|Jurat-fuentes, Juan luis|
|Jakka, Siva rama|
Submitted to: PLoS One
Publication Type: Peer reviewed journal
Publication Acceptance Date: 1/29/2011
Publication Date: 3/1/2011
Citation: Jurat-Fuentes, J., Karumbahiah, L., Jakka, S.K., Ning, C., Liu, C., Wu, K., Jackson, J., Gould, F., Blanco, C., Portilla, M., Perera, O.P., Adang, M.J. 2011. Reduced levels of membrane-bound alkaline phosphatase are common to lepidopteran strains resistant to Cry toxins from Bacillus thuringiensis. PLoS One. 6:e17606. Interpretive Summary: We previously reported identification of membrane-bound alkaline phosphatase (mALP) in tobacco budworm, Heliothis virescens, as binding targets for Bacillus thuringiensis crystalline toxin Cry1Ac. Proteomic and nucleic acid-based comparison of mALP expression levels were carried out between susceptible and Cry toxin-resistant strains of tobacco budworm, bollworm (Helicoverpa armigera), and fall armyworm (Spodoptera frugiperda). Reduced mALP expression levels were detected in the resistant strains of all three moth species. Potential use of mALP expression as a biomarker for resistance to Bt toxins is discussed.
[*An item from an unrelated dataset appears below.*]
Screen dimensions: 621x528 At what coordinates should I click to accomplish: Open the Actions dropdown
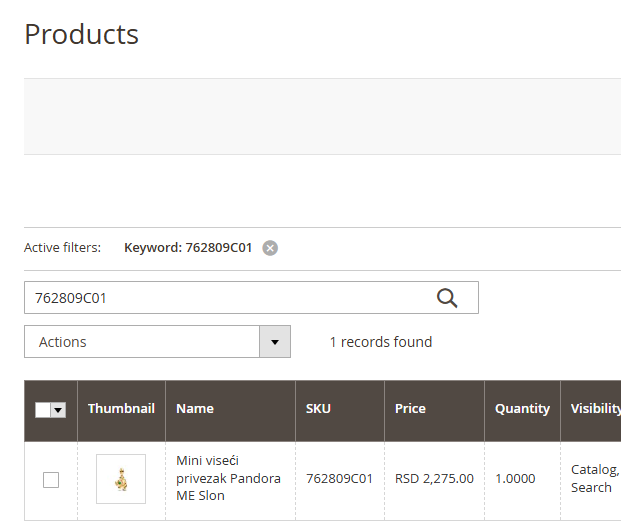[157, 342]
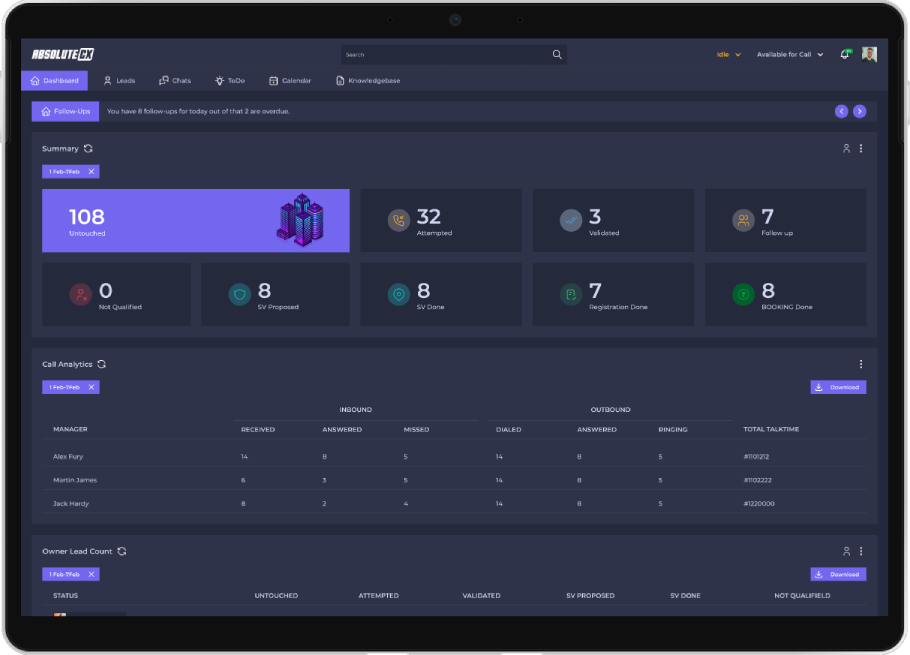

Technical Abstract: Development of insect resistance is one of the main concerns with the use of transgenic crops expressing Cry toxins from the bacterium Bacillus thuringiensis. Biomarkers for development of sensitive DNA-based methods to detect and monitor evolution of resistance to Bt toxins are currently needed. We report on the proteomic and genomic detection of reduced levels of midgut membrane-bound alkaline phosphatase (mALP) as a common feature in strains of Cry-resistant Heliothis virescens, Helicoverpa armigera and Spodoptera frugiperda when compared to susceptible larvae. Reduced levels of H. virescens mALP protein (HvmALP) were detected by two dimensional differential in-gel electrophoresis (2D-DIGE) analysis in Cry-resistant compared to susceptible larvae, further supported by alkaline phosphatase activity assays and Western blotting. Through quantitative real-time polymerase chain reaction (qRT-PCR) we demonstrate that the reduction in HvmALP protein levels in resistant larvae is controlled at the transcriptional level. Similar reductions in ALP activity and mALP transcript levels were also detected for a Cry1Ac-resistant strain of H. armigera and field-derived Cry1Fa-resistant strains of S. frugiperda. Considering the unique resistance and cross-resistance phenotypes of the insect strains used in this work, our data suggest the potential use of alterations in mALP expression as an effective biomarker for resistance to Cry toxins in lepidopteran pests.